| PROBLEM DETAILS |
Count the lines of data below that include "agent". Provide only the number.
★ ★ ★ ★
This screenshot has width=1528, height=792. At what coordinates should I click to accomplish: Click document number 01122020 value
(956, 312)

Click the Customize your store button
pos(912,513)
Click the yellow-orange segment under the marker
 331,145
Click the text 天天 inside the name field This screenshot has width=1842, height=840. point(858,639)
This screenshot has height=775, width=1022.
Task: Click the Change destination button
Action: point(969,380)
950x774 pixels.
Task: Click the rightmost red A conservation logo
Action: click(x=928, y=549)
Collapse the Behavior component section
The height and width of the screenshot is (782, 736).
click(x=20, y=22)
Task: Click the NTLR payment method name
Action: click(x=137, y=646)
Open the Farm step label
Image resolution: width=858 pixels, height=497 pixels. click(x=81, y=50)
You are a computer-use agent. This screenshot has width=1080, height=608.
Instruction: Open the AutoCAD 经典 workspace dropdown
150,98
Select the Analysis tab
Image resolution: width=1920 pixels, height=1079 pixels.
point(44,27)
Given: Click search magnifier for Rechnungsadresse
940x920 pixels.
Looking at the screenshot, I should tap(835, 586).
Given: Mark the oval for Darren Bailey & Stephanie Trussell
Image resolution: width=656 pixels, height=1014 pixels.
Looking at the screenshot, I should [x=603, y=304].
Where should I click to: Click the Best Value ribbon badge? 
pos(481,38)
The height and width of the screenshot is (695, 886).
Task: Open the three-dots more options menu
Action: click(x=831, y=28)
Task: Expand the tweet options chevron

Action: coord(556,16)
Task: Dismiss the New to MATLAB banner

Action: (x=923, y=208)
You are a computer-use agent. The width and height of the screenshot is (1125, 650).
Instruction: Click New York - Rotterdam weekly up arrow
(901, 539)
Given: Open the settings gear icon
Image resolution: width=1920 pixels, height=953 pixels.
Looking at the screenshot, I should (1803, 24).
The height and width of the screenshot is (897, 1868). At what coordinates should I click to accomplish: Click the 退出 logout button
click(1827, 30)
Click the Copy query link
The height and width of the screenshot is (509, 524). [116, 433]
★ ★ ★ ★
| EXERCISE ANSWER |
2